Last fall, Mrs. Bruce offered to give $1,400,000, Mrs. Bunting said. Radcliffe had also collected $1,000,000 from alumnae and friends, and had earned another $1,000,000 from a Ford Foundation Challenge grant. With these initial donations, the Radcliffe College Council voted last April to begin construction, and the Radcliffe Trustees approved the decision in June. Digging began in July.
Acting on a suggestion from Mrs. Bunting, Mrs. Bruce decided this summer to donate the additional four million dollars necessary to completely cover the cost of construction. She asked that the new house be named Currier House in memory of her daughter, who died in a plane crash last year.
Coffee Shop and Suites
Currier House will be composed of three new resident units plus Mabel Daniels Hall, Mrs. Bunting said. All four buildings will be connected at a lower level to the common rooms of the house, which include art, music, and dance studios and a coffee shop. Students in Currier House will live in suites instead of along halls, and there will be rooms for 15 resident tutors.

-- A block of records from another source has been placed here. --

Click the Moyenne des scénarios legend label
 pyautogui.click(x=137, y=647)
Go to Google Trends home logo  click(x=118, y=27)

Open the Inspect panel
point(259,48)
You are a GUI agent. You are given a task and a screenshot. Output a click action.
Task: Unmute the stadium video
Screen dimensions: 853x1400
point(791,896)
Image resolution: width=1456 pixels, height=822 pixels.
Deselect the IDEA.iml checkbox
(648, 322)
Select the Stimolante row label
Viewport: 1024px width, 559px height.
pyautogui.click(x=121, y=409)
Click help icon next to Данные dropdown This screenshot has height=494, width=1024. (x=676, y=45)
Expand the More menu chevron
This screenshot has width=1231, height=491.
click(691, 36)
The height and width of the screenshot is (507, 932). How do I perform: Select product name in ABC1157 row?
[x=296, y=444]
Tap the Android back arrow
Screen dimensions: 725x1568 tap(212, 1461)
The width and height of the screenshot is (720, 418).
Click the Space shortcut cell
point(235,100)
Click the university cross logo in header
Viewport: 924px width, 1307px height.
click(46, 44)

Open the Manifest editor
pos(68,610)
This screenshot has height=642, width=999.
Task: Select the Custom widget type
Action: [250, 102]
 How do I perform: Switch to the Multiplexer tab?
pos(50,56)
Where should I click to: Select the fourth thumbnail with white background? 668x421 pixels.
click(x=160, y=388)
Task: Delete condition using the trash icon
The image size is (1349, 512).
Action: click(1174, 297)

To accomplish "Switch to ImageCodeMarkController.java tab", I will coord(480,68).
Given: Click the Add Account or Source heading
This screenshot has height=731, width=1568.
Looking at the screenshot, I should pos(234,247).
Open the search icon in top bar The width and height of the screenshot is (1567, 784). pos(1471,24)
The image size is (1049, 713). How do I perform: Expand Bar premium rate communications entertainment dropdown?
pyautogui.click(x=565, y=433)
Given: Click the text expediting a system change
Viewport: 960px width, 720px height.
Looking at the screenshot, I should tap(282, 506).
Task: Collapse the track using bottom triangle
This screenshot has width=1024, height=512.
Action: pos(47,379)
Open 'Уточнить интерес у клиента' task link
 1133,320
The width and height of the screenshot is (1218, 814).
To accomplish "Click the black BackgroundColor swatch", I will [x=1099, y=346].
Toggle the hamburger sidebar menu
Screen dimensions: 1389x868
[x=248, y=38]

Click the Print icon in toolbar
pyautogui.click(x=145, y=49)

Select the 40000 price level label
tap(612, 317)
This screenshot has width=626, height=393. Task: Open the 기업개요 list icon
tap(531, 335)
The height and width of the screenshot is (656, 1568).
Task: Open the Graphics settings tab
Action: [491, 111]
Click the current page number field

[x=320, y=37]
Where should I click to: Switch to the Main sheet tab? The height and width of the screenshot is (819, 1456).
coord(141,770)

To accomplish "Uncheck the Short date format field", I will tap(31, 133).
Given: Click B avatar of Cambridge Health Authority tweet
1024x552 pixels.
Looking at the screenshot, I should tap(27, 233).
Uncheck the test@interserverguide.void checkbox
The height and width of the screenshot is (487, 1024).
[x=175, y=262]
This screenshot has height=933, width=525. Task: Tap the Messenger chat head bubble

After the construction is completed in September, 1970, 240 students will move into the new buildings. With the 80 girls already in Mabel Daniels, a total of 320 students will live in the new house. Mrs. Bunting said that the opening of Currier House will ease the crowding in the other three houses and eliminate the economy doubles in many of the older dormitories.
Mrs. Bruce had first asked that her grant remain anonymous, but decided last week that she was willing to have her name used, Mrs. Bunting said.
Audrey Bruce Currier '56, who lived in Henry House while at Radcliffe, used her private fortune to set up the Taconic Foundation, which sponsored civil rights, educational advancement, and anti-poverty programs. Her father was David Bruce, U.S. Ambassador to Great Britain. Mrs. Currier and her husband, Stephen Currier '49, were killed in an airplane crash in the Caribbean in 1967.
At the convocation yesterday, Mrs. Bunting also introduced Jerome Kagan, professor of Developmental Psychology, as the new Master of East House.